Jeff Bezos liked to say of other companies “your margin is my opportunity”. What he meant by that was companies that were making money doing traditional activities (like selling books in large, expensively maintained bookshops) could not compete with Amazon. Amazon is built to be the most efficient way of selling to customers imaginable. It reached its position by continually cutting the price of its services to customers, which entrenched its competitive advantage to the point of being insurmountable. There are loud echoes of this strategy in the way Wise operates where it, too, is entrenching its position so thoroughly that it is becoming impossible for incumbents to compete.

Is Wise a valuable investment?

For its first ten years, the company was called TransferWise because it was Wise to use its services to Transfer money. In February 2021, the company dropped “Transfer” and became Wise. The implication is clear. Wise has the opportunity to disrupt far more than just the currency transfer market.

In the past few years, the company has added more services, such as debit cards, to its offering, so that money in a Wise account can be spent as if it were in a bank account. Just as Amazon used book sales as a springboard to disrupt consumers’ commerce, currency transfer is a springboard to much more for Wise.

Yet before the company expands into new areas, there is still massive opportunity in currency transfer. Last year, the company transacted roughly £120 billion for individuals and small businesses, while more than £11 trillion was turned over globally, thus giving the company ample growth opportunity. Wise has three divisions. Two are exciting for investors given the growth possibility, but the third could be a game-changer. The company’s largest division, Personal, serves individuals. The second division, Business, serves small business accounts like small retailers. It was launched a little later but is rapidly growing into a very large market.

Before the third division is explained, consider the following analogy of what Wise has achieved.
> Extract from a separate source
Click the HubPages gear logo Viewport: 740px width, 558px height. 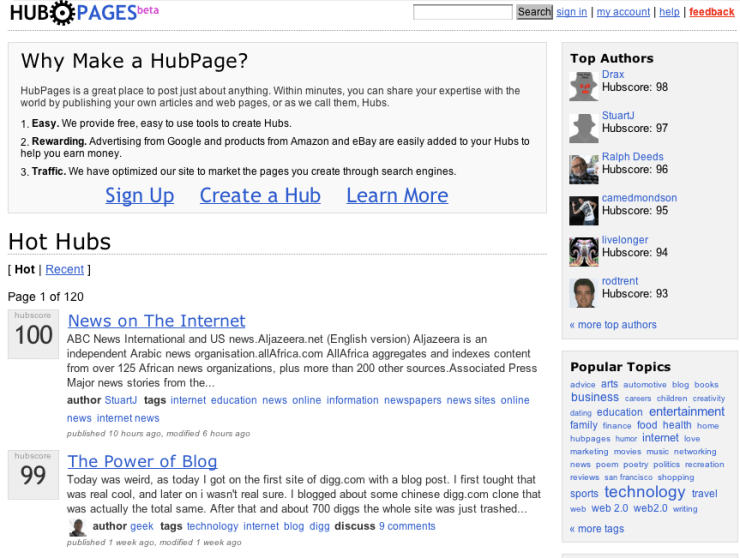[x=62, y=13]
When it comes to currency transfers, banks are like train companies. They charge you £250 to go from Manchester to London and it takes two hours (if you are lucky). Wise has invented a teleportation device whereby you arrive in London as soon as you set foot in Manchester Piccadilly train station. Moreover, it only charges you £25 for the pleasure and, to top it off, is promising that in future it will be free. How can traditional train companies (banks) compete?
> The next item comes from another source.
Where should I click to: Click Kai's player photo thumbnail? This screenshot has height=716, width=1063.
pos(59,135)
Wise’s Platform represents the third part of the business. Here companies that transact very large amounts of currency can piggyback onto Wise’s infrastructure. Via a process known as white-labelling, companies that offer currency transfers to customers can transact through the Wise infrastructure but the client interface appears to be their own.
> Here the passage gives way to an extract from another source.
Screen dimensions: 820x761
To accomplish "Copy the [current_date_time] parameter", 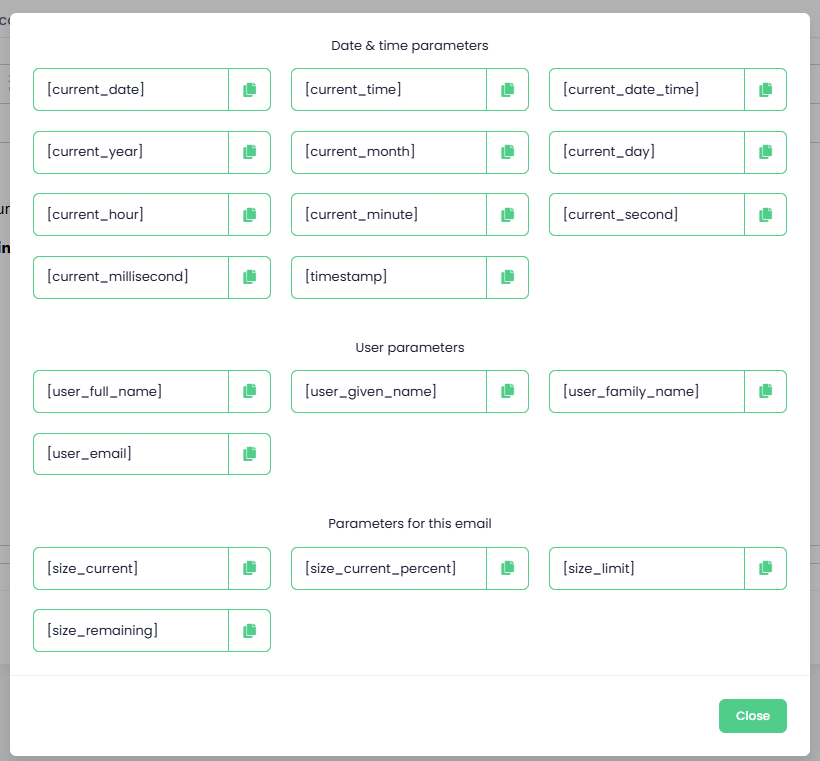I will (x=765, y=89).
In the UK, for example, customers who transfer currency through a Monzo bank account actually do so through Wise. Wise now has 90 banks globally conducting customers’ requests for currency transfers through the Wise platform. Most notably, Standard Chartered, a major multinational bank headquartered and listed in London, recently joined the Wise platform.

The answer to the question above about how a traditional bank can compete with Wise is that they can’t. Instead, banks are increasingly circumventing the outdated Swift system and operating on Wise’s infrastructure. Back to the analogy – train companies have stopped using traditional rail tracks and are now using the teleportation device for their trains.

Wise certainly has the qualities of a business that could become very special and valuable indeed. It is growing rapidly, is already very profitable and most importantly has a visionary CEO. Rather than focusing on how much money Wise is making in 2024, which is largely irrelevant in the long run, consider that Wise is building an entirely new infrastructure for a significant part of global finance. It is hard to gauge what that is worth, but the best guess is that it’s worth a lot more than today’s share price implies. It would be very optimistic to say that Wise could be the first UK $1 trillion company but it is a realistic possibility.